The structure of the IGCT comprises a gate commutated thyristor (GCT). It has a multi-layer PCB which drives the circuity. The GCT is a switching device that makes use of a fast and large current pulse to drain the current from the GCT cathode. This ensures “fast turn-off”. For conduction of reactive load, an integrated diode is present in the GCT. To switch on the IGCT a gate current needs to be provided.

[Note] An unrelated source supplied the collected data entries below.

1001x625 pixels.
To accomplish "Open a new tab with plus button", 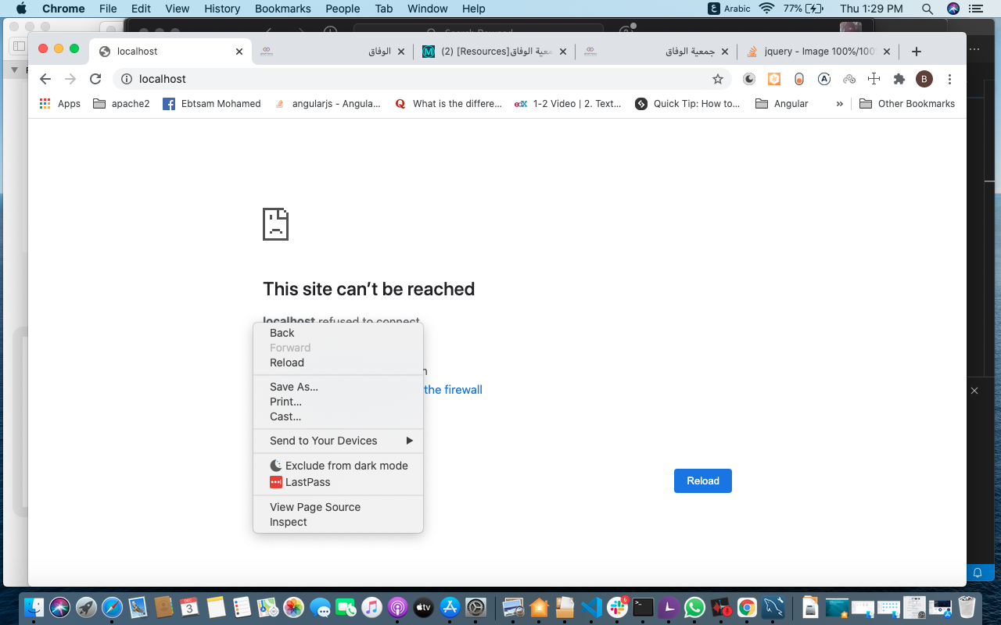I will pos(917,52).
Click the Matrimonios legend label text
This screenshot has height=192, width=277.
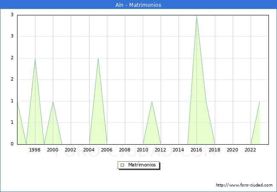(x=142, y=165)
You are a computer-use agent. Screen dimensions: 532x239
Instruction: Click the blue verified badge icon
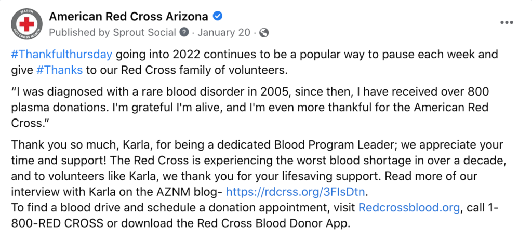pyautogui.click(x=218, y=16)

Gate Assisted Turn off Thyristor (GATT)
This type of thyristor is used in electronics that require a fast turn-off. A negative gate voltage is applied to assist the turn “OFF” process. This also reduces the anode to cathode voltage. When a reverse gate voltage is applied the minority carriers accumulated on the n-type base region are drained. This ensures that the gate to cathode junction is not forward biased hence speeding up the turn-off process.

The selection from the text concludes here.